NEW YORK (Reuters) -U.S. technology and growth stocks have taken the market’s reins in recent weeks, pausing a rotation into value shares as investors assess the trajectory of bond yields and upcoming earnings reports. Technology has been the top-performing S&P 500 sector in April, rising 8% versus a 5% rise for the benchmark index. Big tech-related growth stocks in other S&P 500 sectors such as Amazon Inc, Tesla Inc and Google-parent Alphabet Inc have also charged higher.
The gains have followed a months-long rotation in which tech stocks were outpaced by shares of banks, energy companies and other economically-sensitive names that have surged since breakthroughs in COVID-19 vaccines late last year. The increases in many of these so-called value stocks have slowed lately, while U.S. Treasury prices have come galloping back in April after a sharp first-quarter sell-off. This suggests that some investors may have already priced in a rapid growth spurt that is showing up in economic data. “Tech and growth has started to pick up a little bit because people are getting a little more cautious,” said Lindsey Bell, chief investment strategist at Ally Invest. “Investors are in this wait-and-see mode … at least until earnings get underway.”
One of the key drivers of the move in tech has been the Treasury market, with the benchmark 10-year note yield falling about 15 basis points in April to about 1.6% on Friday.
Higher bond yields are particularly challenging for the performance of tech and other shares with high valuations and high expected future profits, as rising yields reduce the stocks’ values in many standard models. The 10-year yield rose about 83 basis points in the first quarter.

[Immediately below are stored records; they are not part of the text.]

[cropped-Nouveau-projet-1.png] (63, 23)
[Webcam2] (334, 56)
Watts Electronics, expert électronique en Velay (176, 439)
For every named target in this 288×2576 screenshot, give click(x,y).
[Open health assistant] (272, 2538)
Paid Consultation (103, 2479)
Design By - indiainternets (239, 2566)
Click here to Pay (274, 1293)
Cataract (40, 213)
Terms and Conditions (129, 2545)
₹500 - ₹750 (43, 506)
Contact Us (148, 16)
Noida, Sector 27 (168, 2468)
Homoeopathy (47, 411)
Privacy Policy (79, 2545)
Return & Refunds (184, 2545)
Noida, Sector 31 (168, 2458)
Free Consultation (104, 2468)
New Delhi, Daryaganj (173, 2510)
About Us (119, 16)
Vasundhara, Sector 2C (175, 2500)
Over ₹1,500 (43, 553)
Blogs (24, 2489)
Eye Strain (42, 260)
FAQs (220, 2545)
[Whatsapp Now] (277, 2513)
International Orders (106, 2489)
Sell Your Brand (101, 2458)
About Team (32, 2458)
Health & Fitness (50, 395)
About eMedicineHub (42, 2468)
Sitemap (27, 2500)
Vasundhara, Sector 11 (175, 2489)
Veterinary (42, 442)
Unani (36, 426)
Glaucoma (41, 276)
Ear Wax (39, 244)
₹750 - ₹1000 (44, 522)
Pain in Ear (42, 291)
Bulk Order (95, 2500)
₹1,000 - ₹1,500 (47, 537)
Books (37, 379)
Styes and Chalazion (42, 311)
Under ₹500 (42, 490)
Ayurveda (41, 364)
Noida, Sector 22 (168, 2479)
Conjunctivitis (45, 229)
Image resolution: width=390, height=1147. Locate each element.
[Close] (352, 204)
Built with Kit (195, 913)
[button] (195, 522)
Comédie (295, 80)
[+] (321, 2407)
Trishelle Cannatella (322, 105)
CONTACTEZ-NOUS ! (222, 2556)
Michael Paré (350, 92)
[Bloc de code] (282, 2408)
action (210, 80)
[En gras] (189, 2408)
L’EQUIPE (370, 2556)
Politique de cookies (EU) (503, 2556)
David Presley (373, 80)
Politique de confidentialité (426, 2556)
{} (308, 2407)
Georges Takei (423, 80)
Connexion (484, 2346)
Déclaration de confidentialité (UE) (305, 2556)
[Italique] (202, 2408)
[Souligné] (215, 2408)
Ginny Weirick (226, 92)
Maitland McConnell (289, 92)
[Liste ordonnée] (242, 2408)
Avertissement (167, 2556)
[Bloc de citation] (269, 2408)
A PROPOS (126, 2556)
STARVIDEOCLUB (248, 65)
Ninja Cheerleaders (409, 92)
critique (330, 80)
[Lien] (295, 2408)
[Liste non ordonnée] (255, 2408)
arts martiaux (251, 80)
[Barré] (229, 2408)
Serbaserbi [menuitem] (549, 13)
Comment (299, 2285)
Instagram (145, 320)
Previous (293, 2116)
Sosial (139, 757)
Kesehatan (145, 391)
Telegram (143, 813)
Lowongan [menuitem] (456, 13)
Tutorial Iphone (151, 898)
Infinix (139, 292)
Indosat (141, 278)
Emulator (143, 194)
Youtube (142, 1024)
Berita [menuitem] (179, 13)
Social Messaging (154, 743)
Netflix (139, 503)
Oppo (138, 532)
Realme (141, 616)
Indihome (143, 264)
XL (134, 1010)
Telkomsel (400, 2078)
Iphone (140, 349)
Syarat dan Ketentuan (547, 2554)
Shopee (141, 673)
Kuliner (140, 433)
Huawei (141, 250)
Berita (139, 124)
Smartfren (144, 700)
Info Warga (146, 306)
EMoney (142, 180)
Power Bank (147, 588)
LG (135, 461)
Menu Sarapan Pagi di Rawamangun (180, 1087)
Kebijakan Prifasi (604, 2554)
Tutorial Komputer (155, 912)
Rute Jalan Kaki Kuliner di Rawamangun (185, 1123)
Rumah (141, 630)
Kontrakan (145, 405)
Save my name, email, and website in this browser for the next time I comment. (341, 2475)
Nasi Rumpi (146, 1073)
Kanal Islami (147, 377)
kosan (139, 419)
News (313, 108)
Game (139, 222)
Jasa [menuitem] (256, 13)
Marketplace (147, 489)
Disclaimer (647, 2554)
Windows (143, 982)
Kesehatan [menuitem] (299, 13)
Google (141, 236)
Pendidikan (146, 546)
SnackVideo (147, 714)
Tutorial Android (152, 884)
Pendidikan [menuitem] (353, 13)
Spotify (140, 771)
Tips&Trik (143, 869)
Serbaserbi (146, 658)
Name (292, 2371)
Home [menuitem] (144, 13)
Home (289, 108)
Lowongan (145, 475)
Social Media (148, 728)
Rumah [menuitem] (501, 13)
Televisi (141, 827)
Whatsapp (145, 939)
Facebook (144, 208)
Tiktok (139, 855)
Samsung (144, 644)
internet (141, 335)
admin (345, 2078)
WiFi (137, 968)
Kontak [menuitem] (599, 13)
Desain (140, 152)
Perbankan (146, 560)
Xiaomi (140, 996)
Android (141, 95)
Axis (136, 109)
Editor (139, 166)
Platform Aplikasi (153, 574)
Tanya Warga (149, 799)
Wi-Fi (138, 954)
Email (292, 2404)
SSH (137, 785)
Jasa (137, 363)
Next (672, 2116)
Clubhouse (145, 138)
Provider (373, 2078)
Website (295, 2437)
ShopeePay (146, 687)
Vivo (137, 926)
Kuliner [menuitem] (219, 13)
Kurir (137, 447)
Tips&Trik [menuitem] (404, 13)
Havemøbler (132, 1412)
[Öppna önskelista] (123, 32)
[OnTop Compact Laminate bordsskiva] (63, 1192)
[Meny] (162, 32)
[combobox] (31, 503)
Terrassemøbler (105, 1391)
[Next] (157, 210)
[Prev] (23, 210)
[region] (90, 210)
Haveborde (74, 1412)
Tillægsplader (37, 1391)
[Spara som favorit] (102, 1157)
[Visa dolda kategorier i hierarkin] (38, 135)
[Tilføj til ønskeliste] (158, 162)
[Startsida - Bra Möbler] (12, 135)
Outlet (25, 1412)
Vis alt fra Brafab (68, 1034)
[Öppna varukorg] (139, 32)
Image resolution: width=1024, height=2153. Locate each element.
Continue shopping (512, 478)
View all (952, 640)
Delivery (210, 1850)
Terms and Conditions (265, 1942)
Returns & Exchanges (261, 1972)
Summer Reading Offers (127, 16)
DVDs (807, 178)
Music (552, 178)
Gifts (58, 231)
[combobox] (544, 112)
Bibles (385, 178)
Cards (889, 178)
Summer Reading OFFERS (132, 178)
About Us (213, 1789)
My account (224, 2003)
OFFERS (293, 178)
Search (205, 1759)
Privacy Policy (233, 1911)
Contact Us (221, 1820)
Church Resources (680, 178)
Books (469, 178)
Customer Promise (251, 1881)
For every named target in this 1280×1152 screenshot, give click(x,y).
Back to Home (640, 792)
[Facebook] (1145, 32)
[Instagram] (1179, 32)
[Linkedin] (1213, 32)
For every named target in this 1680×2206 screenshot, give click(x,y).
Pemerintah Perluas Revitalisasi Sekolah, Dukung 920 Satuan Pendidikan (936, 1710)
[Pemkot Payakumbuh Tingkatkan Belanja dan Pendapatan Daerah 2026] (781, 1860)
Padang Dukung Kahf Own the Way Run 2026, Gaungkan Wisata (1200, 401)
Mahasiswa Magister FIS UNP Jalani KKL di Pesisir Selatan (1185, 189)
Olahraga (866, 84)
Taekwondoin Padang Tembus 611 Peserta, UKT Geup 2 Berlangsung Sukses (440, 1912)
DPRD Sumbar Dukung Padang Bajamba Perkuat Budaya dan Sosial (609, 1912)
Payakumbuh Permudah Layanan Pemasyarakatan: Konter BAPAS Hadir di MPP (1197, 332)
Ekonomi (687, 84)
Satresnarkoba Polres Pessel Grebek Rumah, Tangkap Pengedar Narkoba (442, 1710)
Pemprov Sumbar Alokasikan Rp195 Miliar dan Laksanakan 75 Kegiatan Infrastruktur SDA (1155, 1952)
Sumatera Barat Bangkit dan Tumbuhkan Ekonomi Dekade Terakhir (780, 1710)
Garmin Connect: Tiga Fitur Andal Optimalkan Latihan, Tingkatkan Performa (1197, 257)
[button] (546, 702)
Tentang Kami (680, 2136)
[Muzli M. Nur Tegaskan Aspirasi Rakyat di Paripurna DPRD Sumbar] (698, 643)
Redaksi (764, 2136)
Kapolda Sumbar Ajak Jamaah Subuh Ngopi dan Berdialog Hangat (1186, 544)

“People are probably taking a little bit of a deep breath and saying, ‘OK, maybe rates aren’t going to go straight to (2.50%),'” said Chris Galipeau, senior market strategist at Putnam Investments.
Shares of tech and other companies with strong “stay-at-home” businesses could also strengthen if there are snags in the countrywide vaccination drive or other problems with the recovery, investors said.
For example, a call by U.S. health agencies this week to pause use of Johnson & Johnson’s coronavirus vaccine spurred a move into some stay-at-home stocks and out of travel names tied to the economic reopening. Investors also pointed to the impending influx of quarterly reports as key to determining market leadership, with Netflix Inc and Intel Corp among the major tech and growth company earnings due next week.
Many investors think the recent market shift is just a pause, with value and cyclical stocks due to regain command after years of lagging, as investors seize on shares expected to benefit most from what the Federal Reserve expects will be the strongest economic growth in nearly 40 years.
“My guess is we will see more of this internal rotation where growth takes a break and then it comes on and then value takes a break and then it comes on,” Galipeau said. “It won’t surprise me if that continues for a couple of years.”
Others have become more wary of the equity market in general. Strategists at BofA Global Research recently issued a report listing five reasons for caution on stocks, including high valuations and outsized returns over the past year. The bank kept its year-end S&P 500 target at 3,800, some 9% below current levels. The index has risen 11% this year.
“Amid increasingly euphoric sentiment, lofty valuations, and peak stimulus, we continue to believe the market has overly priced in the good news,” BofA’s strategists wrote.